We were hoping this meant we could just reuse the old diesel line and flue from the old stove that are still in the fireplace, but on closer inspection it looks like the old diesel line leads to…. nowhere, and the old flue ends up in an enclosed space under the battery cupboard by the wheelhouse steps. So the previously owners clearly never used that stove at all, which fits into our knowledge of the kanotel being summer-only, and that old stove being reeeeeally old. We were going to rig up a temporary solution with a tiny diesel tank in another cupboard on deck to get the gravity feed, but it turns out that that would be nearly as much work as just making the permanent connection into our main diesel tank in the engine room. But because the engine room is under the captain’s cabin, we’ll need to buy a £100 fuel pump to counter gravity. And that flue is going to need either two elbow bends or a bit of flexible flue to be able to clear the battery cabinet and vent properly, which is going to be another project.

So even though we’ve got our beautiful new stove, there’s still a fair amount of work involved before we can stop suckling at the electric space heater teet and get the captain’s cabin really nice and cozy.

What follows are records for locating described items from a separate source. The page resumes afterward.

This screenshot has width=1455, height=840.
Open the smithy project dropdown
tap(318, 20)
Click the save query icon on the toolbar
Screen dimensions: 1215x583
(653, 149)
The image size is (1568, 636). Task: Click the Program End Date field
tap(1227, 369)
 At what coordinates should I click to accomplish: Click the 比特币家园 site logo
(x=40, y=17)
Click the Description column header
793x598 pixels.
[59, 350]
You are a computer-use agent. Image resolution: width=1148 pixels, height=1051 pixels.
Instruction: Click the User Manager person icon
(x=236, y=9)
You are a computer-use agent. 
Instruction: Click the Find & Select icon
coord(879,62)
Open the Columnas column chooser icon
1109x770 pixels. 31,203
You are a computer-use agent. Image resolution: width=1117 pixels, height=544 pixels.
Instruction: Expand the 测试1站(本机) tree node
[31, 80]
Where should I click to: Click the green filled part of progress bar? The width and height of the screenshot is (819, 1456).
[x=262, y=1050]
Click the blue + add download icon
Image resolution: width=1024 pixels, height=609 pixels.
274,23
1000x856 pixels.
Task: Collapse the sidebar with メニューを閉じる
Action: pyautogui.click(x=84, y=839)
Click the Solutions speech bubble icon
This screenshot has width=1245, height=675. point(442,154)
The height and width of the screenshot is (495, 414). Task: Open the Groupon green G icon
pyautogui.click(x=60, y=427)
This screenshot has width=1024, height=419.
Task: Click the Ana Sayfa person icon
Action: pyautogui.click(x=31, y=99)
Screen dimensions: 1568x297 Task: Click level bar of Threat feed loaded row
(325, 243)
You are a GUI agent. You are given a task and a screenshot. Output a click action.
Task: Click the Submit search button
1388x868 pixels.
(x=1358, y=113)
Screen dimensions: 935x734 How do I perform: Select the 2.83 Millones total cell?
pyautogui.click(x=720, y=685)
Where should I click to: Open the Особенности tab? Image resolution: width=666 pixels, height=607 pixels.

You may be asking yourself “Why don’t they just use the massive boiler that was just installed?”. Well, you, that’s a good question. The main reason is that our captain’s cabin is gorgeous and art deco with a lovely marble fireplace and original woodwork and stained glass, and radiators only come in two styles: neo-Victorian, and ultra-modern. Which will be fine for heating the main part of the boat, but would look hideous in the captain’s cabin fireplace. And even if we didn’t care about aesthetics (which we do), it’s be just as much work and expense to plumb in new radiators as it would to get the stove in, and this way we’ve got another layer of backup if something should fail.